Of all the entries below, only the lines from the one with "Image resolution: width=1908" up to and including the one with "Task: Click the TRY currency value cell" are to be duplicated exactly.

-- Opening Marker --

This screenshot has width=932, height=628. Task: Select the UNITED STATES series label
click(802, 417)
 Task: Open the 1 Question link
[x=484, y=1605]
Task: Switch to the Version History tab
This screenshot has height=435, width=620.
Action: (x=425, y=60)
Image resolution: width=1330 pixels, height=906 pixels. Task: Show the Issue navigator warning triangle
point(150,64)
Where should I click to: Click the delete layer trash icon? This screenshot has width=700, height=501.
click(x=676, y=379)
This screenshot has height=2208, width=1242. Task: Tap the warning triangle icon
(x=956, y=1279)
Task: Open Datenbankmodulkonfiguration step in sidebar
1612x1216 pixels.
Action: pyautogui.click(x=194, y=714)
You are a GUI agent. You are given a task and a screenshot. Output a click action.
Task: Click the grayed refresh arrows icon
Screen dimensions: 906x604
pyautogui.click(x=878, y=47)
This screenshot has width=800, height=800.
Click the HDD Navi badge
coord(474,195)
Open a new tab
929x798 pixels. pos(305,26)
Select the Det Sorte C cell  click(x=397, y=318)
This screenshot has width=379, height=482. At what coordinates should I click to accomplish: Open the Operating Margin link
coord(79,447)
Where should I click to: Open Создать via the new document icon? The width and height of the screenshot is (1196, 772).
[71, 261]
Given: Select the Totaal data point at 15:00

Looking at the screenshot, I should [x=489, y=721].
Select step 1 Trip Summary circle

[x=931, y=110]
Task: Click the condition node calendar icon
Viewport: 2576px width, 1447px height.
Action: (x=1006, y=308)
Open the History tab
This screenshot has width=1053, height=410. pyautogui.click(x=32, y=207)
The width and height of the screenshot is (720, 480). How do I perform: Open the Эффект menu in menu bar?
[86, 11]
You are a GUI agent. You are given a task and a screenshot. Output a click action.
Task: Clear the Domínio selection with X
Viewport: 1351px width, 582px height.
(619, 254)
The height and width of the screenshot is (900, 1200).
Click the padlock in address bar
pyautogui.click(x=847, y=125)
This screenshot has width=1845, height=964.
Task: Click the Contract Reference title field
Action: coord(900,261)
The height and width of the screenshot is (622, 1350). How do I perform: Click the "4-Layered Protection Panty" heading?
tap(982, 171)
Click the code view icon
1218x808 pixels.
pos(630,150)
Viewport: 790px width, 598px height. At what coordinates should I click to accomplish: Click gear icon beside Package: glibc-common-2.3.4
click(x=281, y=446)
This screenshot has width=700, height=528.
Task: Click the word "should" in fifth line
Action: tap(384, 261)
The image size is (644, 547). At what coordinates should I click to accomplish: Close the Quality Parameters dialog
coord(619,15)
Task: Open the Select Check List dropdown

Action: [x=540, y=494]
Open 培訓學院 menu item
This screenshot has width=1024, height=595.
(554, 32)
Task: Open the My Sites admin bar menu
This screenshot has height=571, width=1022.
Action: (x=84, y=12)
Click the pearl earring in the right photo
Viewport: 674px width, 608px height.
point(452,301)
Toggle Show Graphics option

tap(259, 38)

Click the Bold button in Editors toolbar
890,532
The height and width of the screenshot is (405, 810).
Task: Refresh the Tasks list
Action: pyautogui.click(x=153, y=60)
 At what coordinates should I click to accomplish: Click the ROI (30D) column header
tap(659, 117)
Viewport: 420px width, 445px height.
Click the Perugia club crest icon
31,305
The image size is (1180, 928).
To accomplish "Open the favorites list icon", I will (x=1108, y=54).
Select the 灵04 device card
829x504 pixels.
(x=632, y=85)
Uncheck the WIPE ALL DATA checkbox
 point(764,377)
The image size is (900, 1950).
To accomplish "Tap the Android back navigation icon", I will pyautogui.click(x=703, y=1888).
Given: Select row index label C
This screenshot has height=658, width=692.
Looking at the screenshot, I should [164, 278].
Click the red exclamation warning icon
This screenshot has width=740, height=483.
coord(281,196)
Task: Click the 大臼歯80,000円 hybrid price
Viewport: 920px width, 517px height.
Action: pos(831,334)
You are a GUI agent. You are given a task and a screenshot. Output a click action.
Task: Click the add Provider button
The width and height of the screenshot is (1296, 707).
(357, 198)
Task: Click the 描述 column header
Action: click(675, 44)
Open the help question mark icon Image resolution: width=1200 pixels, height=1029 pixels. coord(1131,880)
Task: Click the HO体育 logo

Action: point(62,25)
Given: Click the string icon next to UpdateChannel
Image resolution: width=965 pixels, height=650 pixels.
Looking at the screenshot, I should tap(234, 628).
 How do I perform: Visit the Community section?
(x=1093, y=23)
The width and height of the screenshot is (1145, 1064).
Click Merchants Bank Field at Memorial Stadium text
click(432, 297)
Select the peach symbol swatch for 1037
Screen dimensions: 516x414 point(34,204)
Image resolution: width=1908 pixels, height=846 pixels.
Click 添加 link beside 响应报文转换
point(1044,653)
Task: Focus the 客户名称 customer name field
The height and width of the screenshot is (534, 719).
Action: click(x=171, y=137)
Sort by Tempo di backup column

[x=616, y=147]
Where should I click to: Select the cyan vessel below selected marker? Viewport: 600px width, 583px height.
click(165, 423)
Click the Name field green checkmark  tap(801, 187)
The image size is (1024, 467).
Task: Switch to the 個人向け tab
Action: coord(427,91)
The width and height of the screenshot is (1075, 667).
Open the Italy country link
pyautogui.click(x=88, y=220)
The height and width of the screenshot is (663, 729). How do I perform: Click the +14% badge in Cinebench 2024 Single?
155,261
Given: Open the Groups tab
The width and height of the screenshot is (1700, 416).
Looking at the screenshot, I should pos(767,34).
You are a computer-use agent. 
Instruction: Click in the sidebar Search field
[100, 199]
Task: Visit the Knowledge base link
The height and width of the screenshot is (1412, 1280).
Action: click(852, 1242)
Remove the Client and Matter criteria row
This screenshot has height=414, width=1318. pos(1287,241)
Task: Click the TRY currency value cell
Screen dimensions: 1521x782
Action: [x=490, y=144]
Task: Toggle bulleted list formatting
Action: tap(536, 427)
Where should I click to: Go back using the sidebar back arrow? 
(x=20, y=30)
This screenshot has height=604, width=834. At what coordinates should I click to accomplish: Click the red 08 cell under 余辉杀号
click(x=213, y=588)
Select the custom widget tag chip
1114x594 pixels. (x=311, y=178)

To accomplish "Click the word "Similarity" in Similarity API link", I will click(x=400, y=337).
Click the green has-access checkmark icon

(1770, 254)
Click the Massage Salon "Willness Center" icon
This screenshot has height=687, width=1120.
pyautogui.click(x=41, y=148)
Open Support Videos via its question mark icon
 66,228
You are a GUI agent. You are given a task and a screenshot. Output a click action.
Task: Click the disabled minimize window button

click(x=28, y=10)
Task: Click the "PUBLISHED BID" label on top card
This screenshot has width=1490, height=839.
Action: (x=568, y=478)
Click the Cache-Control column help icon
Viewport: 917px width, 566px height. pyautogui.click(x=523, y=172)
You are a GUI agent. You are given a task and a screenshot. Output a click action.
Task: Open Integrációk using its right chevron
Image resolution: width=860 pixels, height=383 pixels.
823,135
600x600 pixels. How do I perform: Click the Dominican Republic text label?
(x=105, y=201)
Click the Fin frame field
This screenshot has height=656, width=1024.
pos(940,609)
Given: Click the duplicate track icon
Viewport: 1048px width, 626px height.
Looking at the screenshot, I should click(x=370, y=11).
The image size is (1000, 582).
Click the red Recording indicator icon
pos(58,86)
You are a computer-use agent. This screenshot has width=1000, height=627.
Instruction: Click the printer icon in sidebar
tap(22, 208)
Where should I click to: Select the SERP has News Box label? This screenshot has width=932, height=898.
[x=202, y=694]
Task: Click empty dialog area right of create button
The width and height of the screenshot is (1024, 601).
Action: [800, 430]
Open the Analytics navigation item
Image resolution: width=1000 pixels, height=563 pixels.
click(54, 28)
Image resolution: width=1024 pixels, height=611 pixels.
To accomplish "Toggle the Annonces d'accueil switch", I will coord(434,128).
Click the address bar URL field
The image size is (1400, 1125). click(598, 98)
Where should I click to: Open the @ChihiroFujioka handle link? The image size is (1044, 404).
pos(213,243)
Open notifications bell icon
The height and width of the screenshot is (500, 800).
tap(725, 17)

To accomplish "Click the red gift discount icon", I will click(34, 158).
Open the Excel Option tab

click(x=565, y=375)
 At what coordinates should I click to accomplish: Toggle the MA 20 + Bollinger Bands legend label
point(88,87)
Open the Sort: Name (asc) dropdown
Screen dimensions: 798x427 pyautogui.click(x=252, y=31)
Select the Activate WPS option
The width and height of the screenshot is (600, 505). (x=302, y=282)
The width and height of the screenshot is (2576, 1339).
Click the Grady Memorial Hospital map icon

-- Closing Marker --

TASK OUTPUT:
Image resolution: width=1908 pixels, height=846 pixels.
Click 添加 link beside 响应报文转换
point(1044,653)
Task: Focus the 客户名称 customer name field
The height and width of the screenshot is (534, 719).
Action: click(x=171, y=137)
Sort by Tempo di backup column

[x=616, y=147]
Where should I click to: Select the cyan vessel below selected marker? Viewport: 600px width, 583px height.
click(165, 423)
Click the Name field green checkmark  tap(801, 187)
The image size is (1024, 467).
Task: Switch to the 個人向け tab
Action: coord(427,91)
The width and height of the screenshot is (1075, 667).
Open the Italy country link
pyautogui.click(x=88, y=220)
The height and width of the screenshot is (663, 729). How do I perform: Click the +14% badge in Cinebench 2024 Single?
155,261
Given: Open the Groups tab
The width and height of the screenshot is (1700, 416).
Looking at the screenshot, I should pos(767,34).
You are a computer-use agent. 
Instruction: Click in the sidebar Search field
[100, 199]
Task: Visit the Knowledge base link
The height and width of the screenshot is (1412, 1280).
Action: click(852, 1242)
Remove the Client and Matter criteria row
This screenshot has height=414, width=1318. pos(1287,241)
Task: Click the TRY currency value cell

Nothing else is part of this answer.